TASK DIRECTIONS
Locate each line in the material below that contains the string "size" and copy every such line in full.

## BEGIN SUPPLIED DATA

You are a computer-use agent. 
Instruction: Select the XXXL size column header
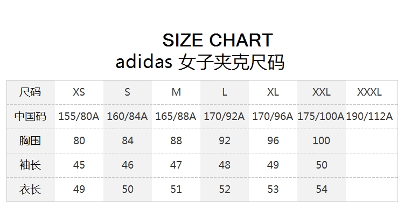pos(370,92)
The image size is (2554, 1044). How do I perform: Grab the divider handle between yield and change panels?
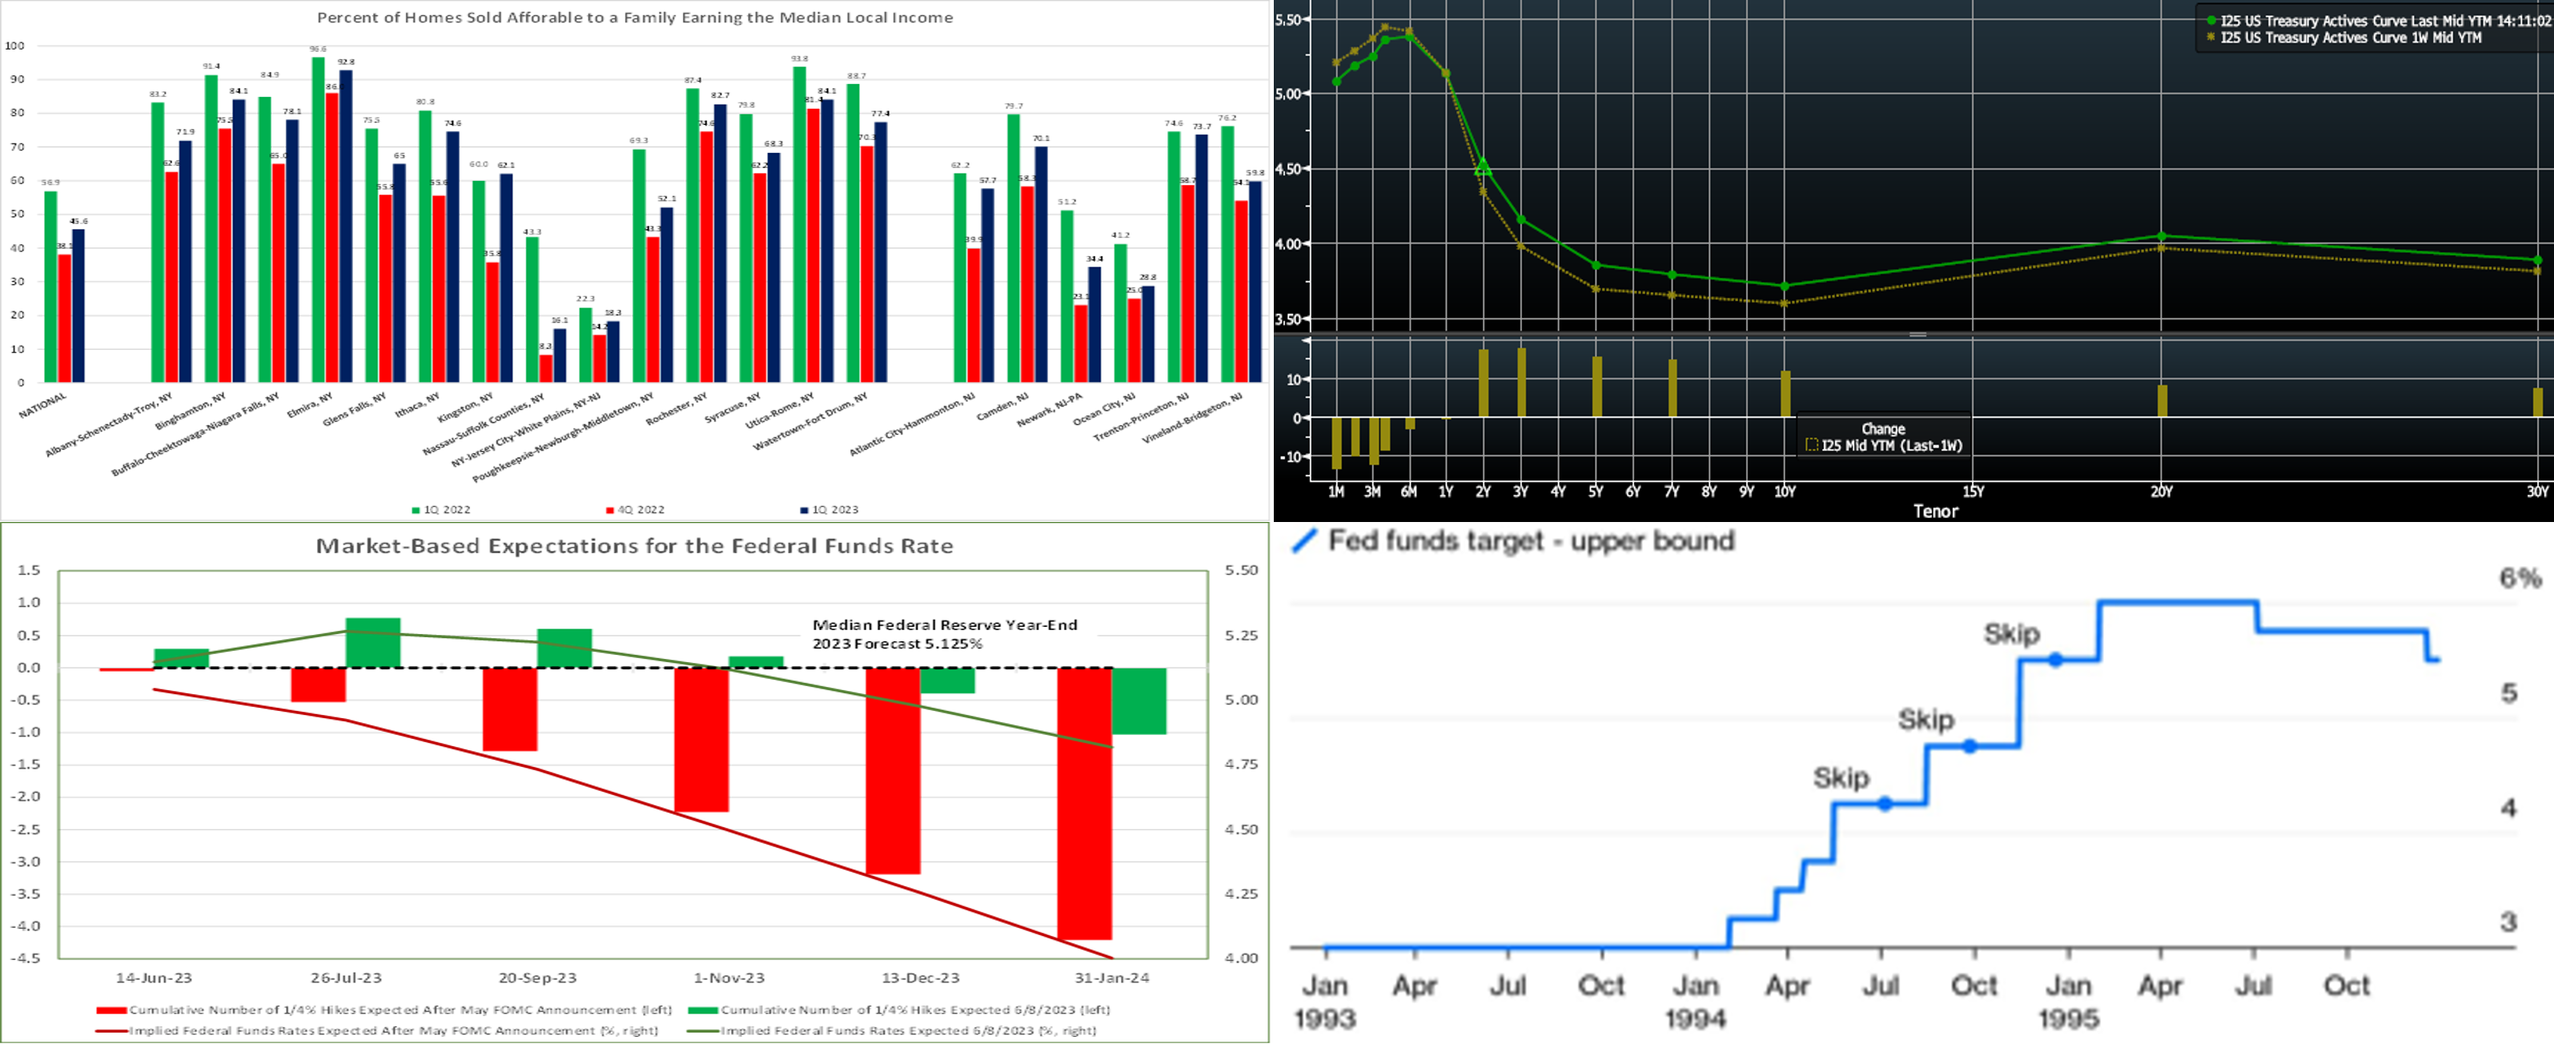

## END SUPPLIED DATA
## BEGIN SUPPLIED DATA

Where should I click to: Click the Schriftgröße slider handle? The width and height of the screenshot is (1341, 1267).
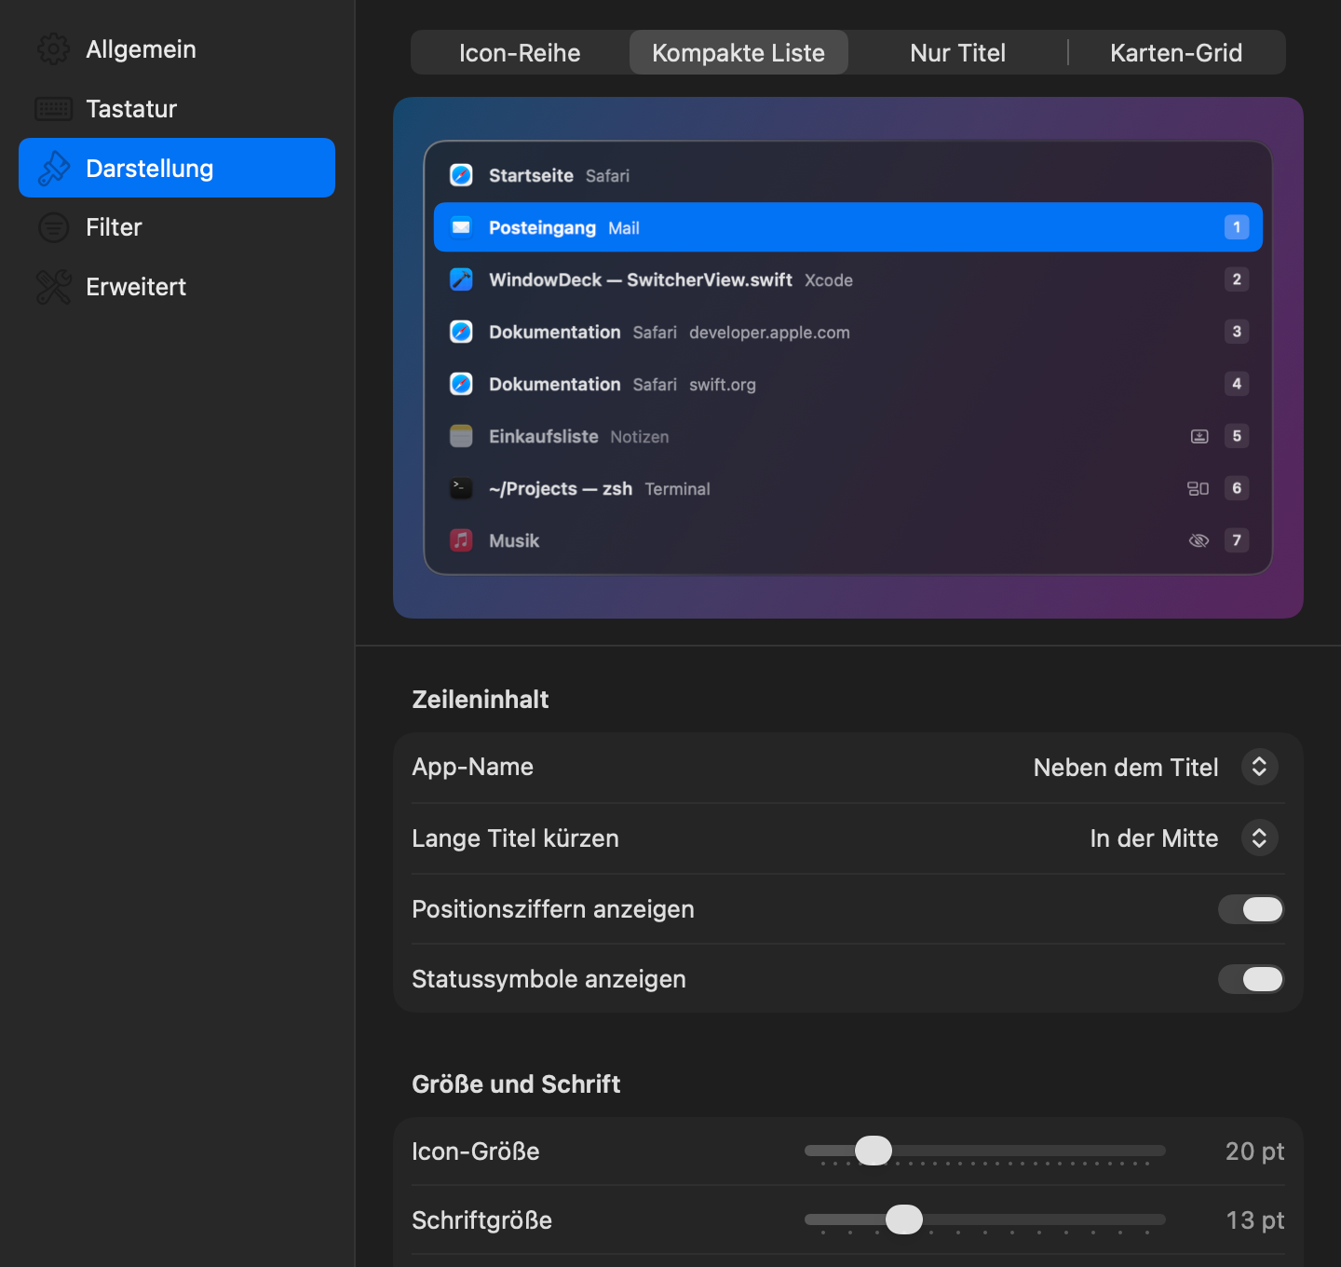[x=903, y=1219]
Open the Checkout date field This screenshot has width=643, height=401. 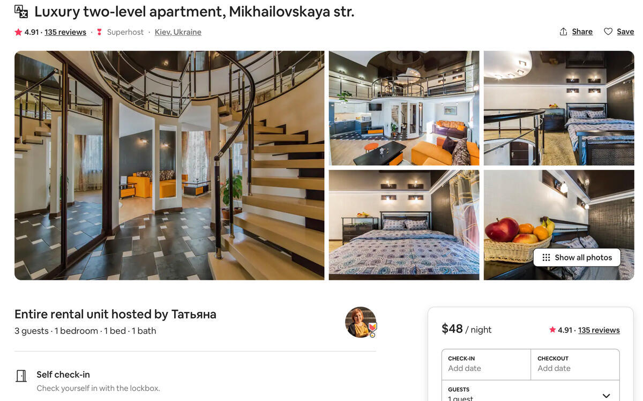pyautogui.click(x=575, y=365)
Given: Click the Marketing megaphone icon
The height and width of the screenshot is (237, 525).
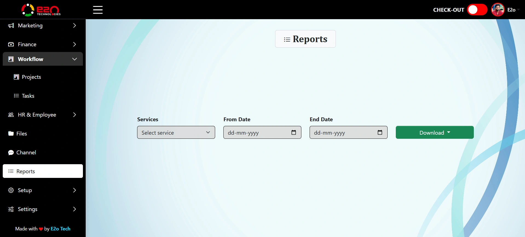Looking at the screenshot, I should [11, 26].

## END SUPPLIED DATA
## BEGIN SUPPLIED DATA

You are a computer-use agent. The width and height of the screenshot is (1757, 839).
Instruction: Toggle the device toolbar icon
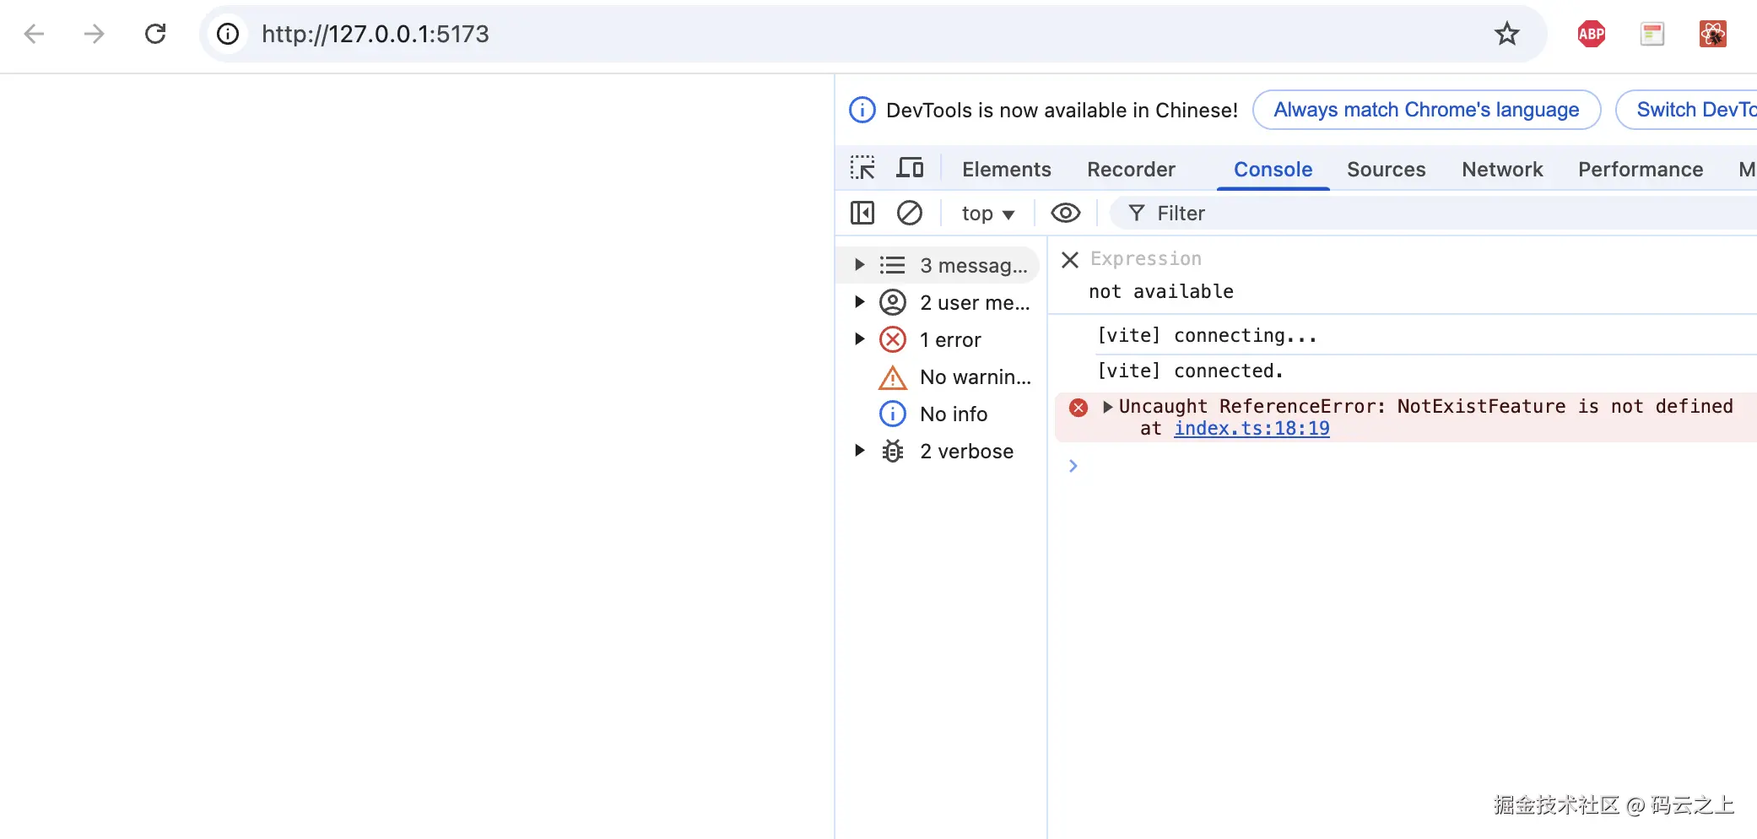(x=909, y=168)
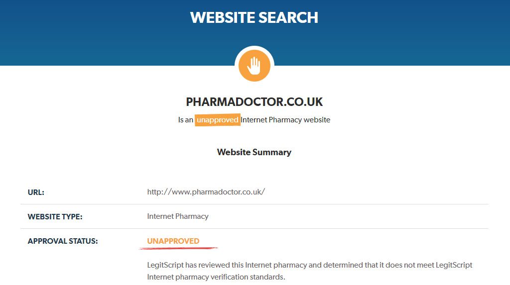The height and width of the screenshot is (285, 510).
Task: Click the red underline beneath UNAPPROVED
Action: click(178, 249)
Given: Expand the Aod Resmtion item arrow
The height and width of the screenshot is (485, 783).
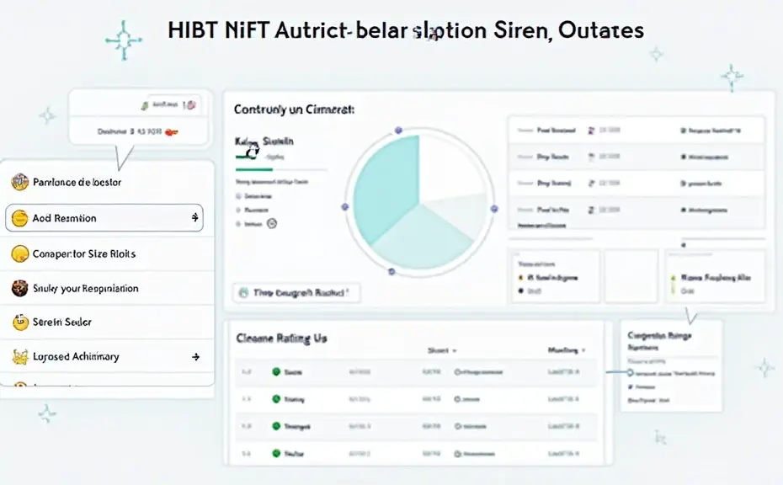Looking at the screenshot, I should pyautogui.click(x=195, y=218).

## END SUPPLIED DATA

COMPLETED EXERCISE
Instruction: Select the XXXL size column header
The image size is (2554, 1044). How do I perform: Grab the divider handle between yield and change panels?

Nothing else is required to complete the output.